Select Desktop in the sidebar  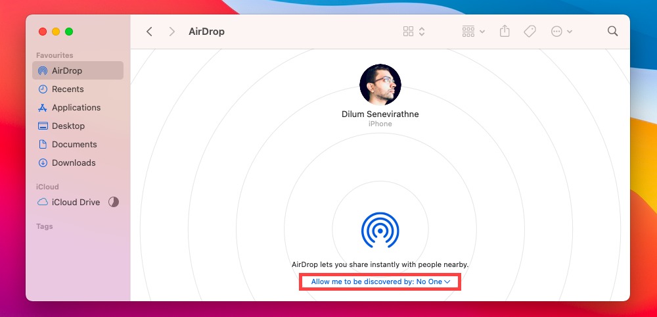[68, 126]
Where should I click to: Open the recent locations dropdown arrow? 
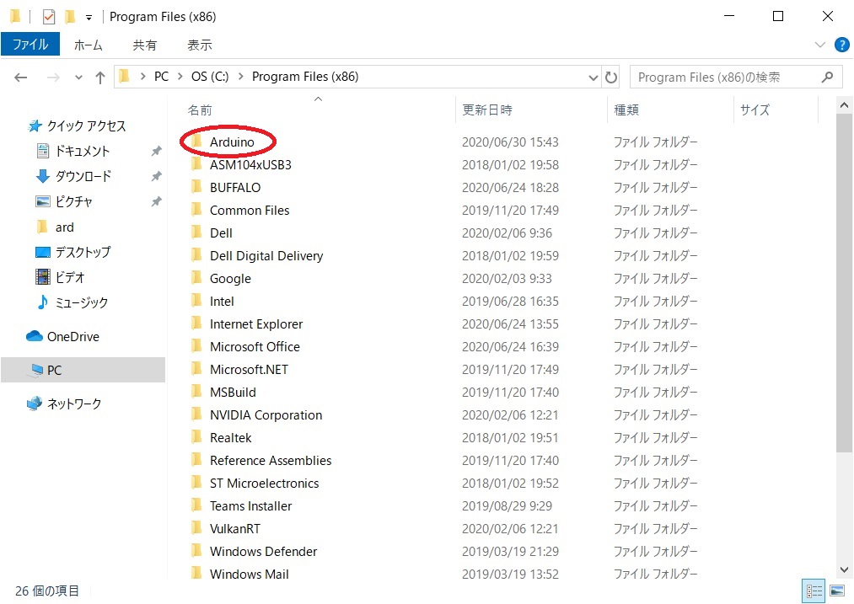click(78, 77)
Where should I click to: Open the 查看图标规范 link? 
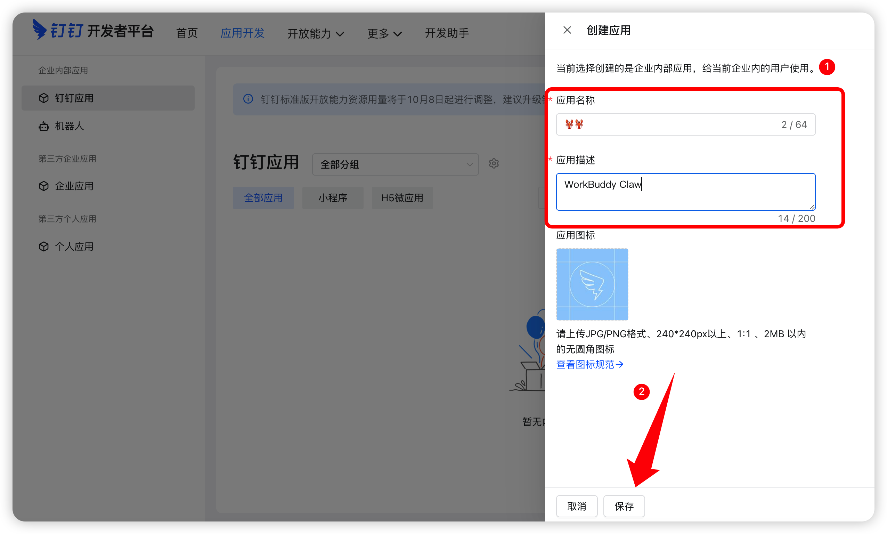[x=589, y=364]
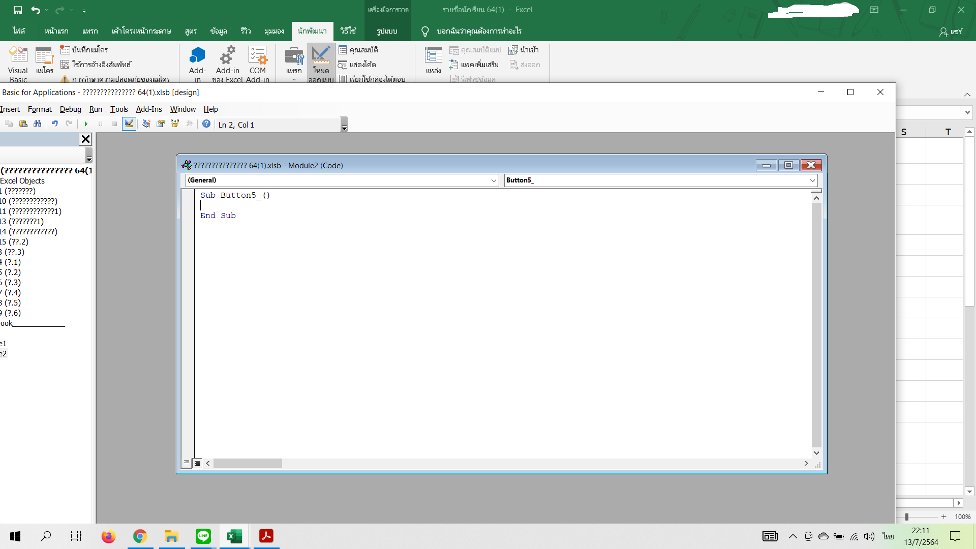The height and width of the screenshot is (549, 976).
Task: Click the Find binoculars icon
Action: point(37,124)
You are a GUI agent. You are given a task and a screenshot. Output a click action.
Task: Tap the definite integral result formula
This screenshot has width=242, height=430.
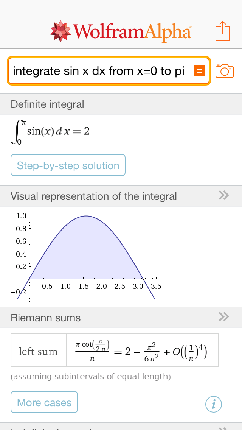pos(50,132)
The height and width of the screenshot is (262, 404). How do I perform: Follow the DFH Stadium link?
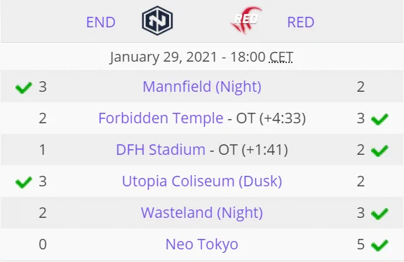161,149
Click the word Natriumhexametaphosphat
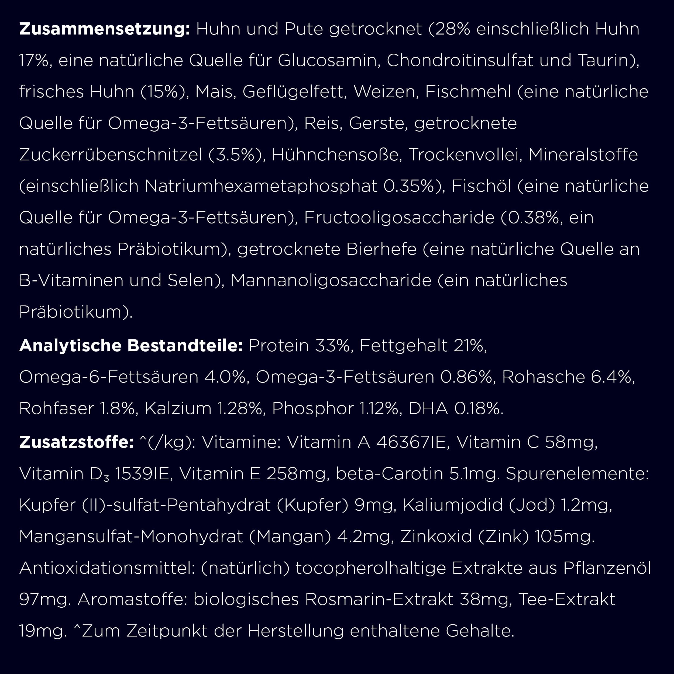674x674 pixels. click(261, 186)
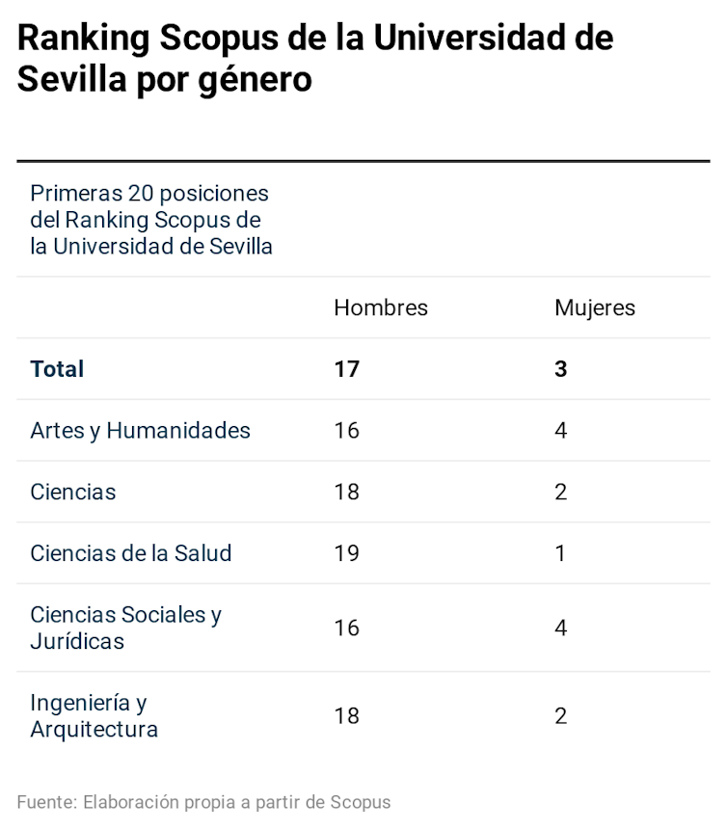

****************

(Task to carry out):
Output each line of the entries, from the line containing "The height and width of the screenshot is (262, 404)." through the end of the entries, as a JSON list of strings with one string per line. Omit blank lines and leave out the pictures.

(Task result):
[
  "The height and width of the screenshot is (262, 404). How do I perform: Follow the DFH Stadium link?",
  "161,149",
  "Click the word Natriumhexametaphosphat",
  "674x674 pixels. click(261, 186)"
]